Enter Dallas Midtown, the 460-acre project that civic leaders and developers hope will revitalize North Dallas and help lure both companies and their employees back from the suburbs.
Such a long-term, large-scale project has been discussed for several years, on the heels of similar mixed-use success in the Uptown area. But there are signs the vision could soon be turning into reality.
“There’s an awful lot of things that are bubbling around out there,” said Bruce Bradford, president of the North Dallas Chamber of Commerce. “Before there has been plenty of talk, but now we’re starting to see some real action.”
Many entities have a stake in the plan, from the city to the chamber to a park board consisting of both developers and public officials. Dallas ISD has included a new elementary school to serve the area in its current bond proposal that’s on the November ballot.
“It will be completely unlike anything anybody has seen in North Texas,” said District 11 council member Lee Kleinman. “The idea is to have a lot of multifamily, and a lot of retail and restaurants, and add a lot of density.”
Signs of progress
One of the first and most prominent pieces of the puzzle will take shape after the Valley View Center shopping mall is demolished, likely early next year, by Dallas development firm Beck Ventures, which purchased the fledgling property out of bankruptcy in 2011.
In its place, Beck is planning a $4 billion mixed-use development that will include shops, restaurants, a movie theater, upscale apartments and condos, office towers, luxury hotels, art galleries, a trolley system, fitness trails, and water features, all bisected by a “grand boulevard” with an esplanade.

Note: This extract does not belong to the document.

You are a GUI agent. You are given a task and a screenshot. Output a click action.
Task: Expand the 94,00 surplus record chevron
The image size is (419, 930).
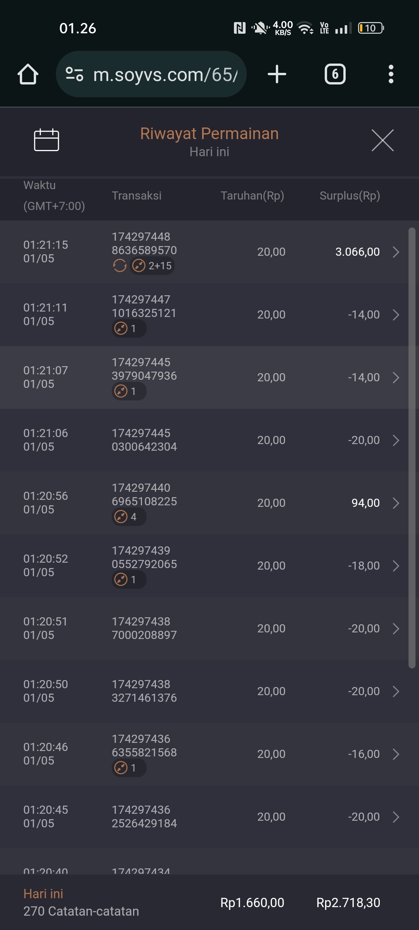(396, 503)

The firm, perhaps best known for developing the town of Trophy Club, owns about 20 percent of the Midtown land. Beck said the design concept will contain European influences.
“What we’re building is something you can’t find anywhere in Texas right now,” said Beck Ventures president Scott Beck.

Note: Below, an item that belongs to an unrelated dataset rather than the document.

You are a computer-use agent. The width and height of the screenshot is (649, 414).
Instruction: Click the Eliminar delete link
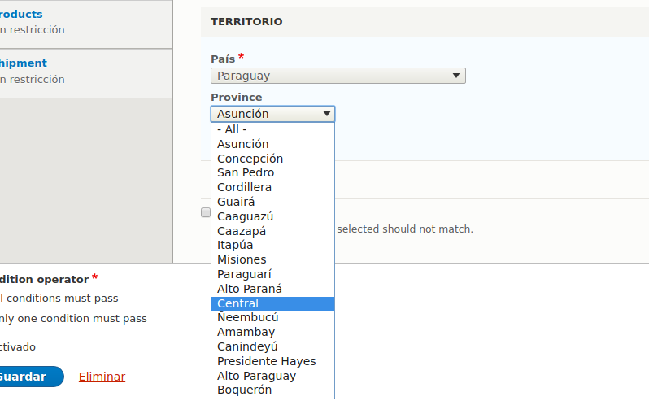tap(102, 377)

The centerpiece for the development is expected to be a 20-acre public park that would stretch over Montfort Drive, which is in planning stages. Think Klyde Warren Park near downtown, only about five times bigger.

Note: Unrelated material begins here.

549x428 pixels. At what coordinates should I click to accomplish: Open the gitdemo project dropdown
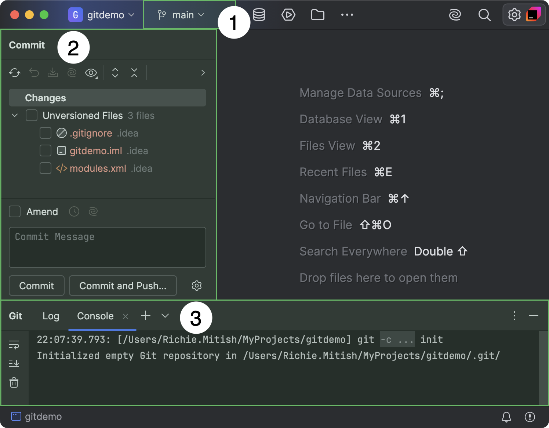tap(101, 15)
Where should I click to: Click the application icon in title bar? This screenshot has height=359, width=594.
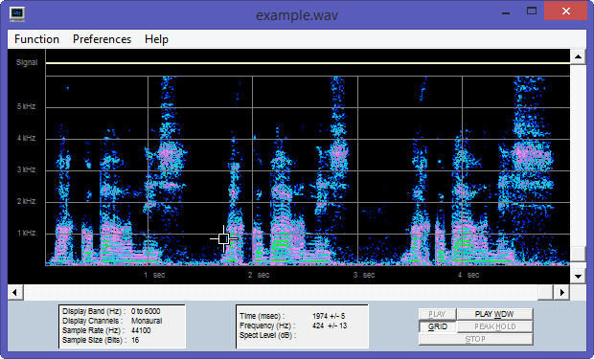click(x=16, y=14)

“There will be future opportunities” for residential and commercial development that don’t exist today, Bradford said. “South of Alpha, there’s no real sense of neighborhood there at all. This will end up having a great community to it.”
Coming to fruition
One of the earliest proponents of the Midtown plan was Kleinman’s predecessor, State Rep. Linda Koop (R-Dallas), who grew up in Preston Hollow and served on the Dallas City Council from 2005 to 2013.
Koop asked city officials for help in creating a vision for that area prior to 2013, when the zoning measures were passed. One of her goals was to boost property values.
“It’s going to reshape that whole area of Dallas,” Koop said. “The entire area there kind of stayed stagnant for a while. There were multiple challenges. The neighbors identified that area as one that they would like to see revitalized.”
After a series of meetings with neighborhood stakeholders and an advisory board, the council approved a massive zoning overlay in 2013, and the following year created a $432 million tax-increment financing zone and thoroughfare plan amendment for Midtown.
Ninety percent of funds from the TIF will be reinvested in infrastructure and other projects in the area, and the other 10 percent would be earmarked to boost the Redbird area in southwest Dallas. About $71 million of the TIF funds will be used for land acquisition for the park over time, Bradford said.
Koop cited the importance of the recently completed $3 billion overhaul of LBJ Freeway adjacent to the Midtown area as critical to its progress.
New retail landscape
The push for development doesn’t concern officials at the Galleria, which has been a hub for upscale shopping in Dallas since 1982.
“Progress is a good thing, and it’s going to bring more density and more shoppers for us,” said Galleria general manager Angie Freed. “It’s our neighborhood, and we are genuinely looking forward to the improvements. I think it will be complementary. It just gives people more reason to come to this district.”
In the Beck development, AMC Theatres will have a 10-screen complex, with announcements of other businesses to come this fall.
“There’s a lot of development happening north of us, not in the city of Dallas,” Beck said. “It’s important to give corporate users an alternative address to downtown that’s closer to their employee base.”
It will be years, maybe decades, before the entire Midtown plan comes together. But Bradford thinks the benefits will be multifaceted.
“It’s going to take time, but Dallas is in a great position with economic development and significant numbers of new residents,” he said.